General Strategy of Evaluation
The essence of IC is ‘overlapping’ services in the secondary/primary interface after discharge in contrast to coordination at the management level alone (Gröne, 2002, p. 2). IC should apply only as far as quality outcomes are improved with the overall aim to improve equitably distributed population health (Gröne, 2002, p. 3). He illustrates the causal relationships derived from IC as reproduced in figure 1.
Figure 1. Action model for integrated care (IC)

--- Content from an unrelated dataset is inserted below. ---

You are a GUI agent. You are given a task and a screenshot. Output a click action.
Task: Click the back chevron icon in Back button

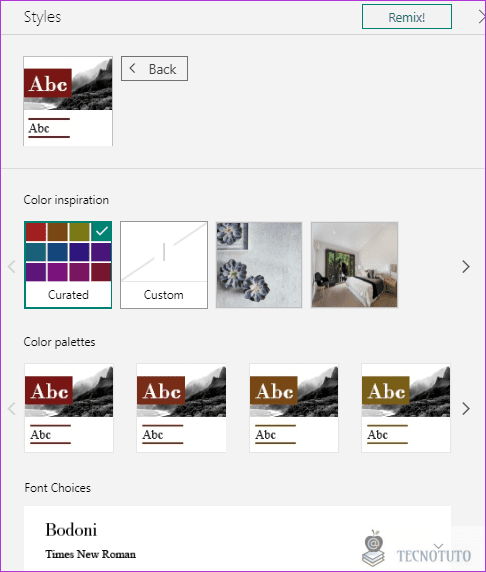(133, 68)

Operational quality outcomes are crucial for the design of IC. Mortality is seldom a major indicator for IC. Typically, studies of effectiveness on IC address activities of daily living (ADL) as:
- 1.
Referrals to permanent institutional care (i.e. nursing homes)
- 2.
Independence in ADL as indicated by functional indices as Barthel Index (BI) or Functional Independence Measure (FIM)
- 3.
Shortened length-of-stay at hospitals / less readmissions
Evaluation of the relationship between IC and outcomes will follow best international practice as formalised in the international operation of Health Technology Assessment (HTA). According to the definition of HTA by EUnetHTA:
Health technology assessment (HTA) is a multidisciplinary process that summarises information about the medical, social, economic and ethical issues related to the use of a health technology in a systematic, transparent, unbiased, robust manner. It aims to inform the formulation of safe and effective health policies that are patient focused and seek best value.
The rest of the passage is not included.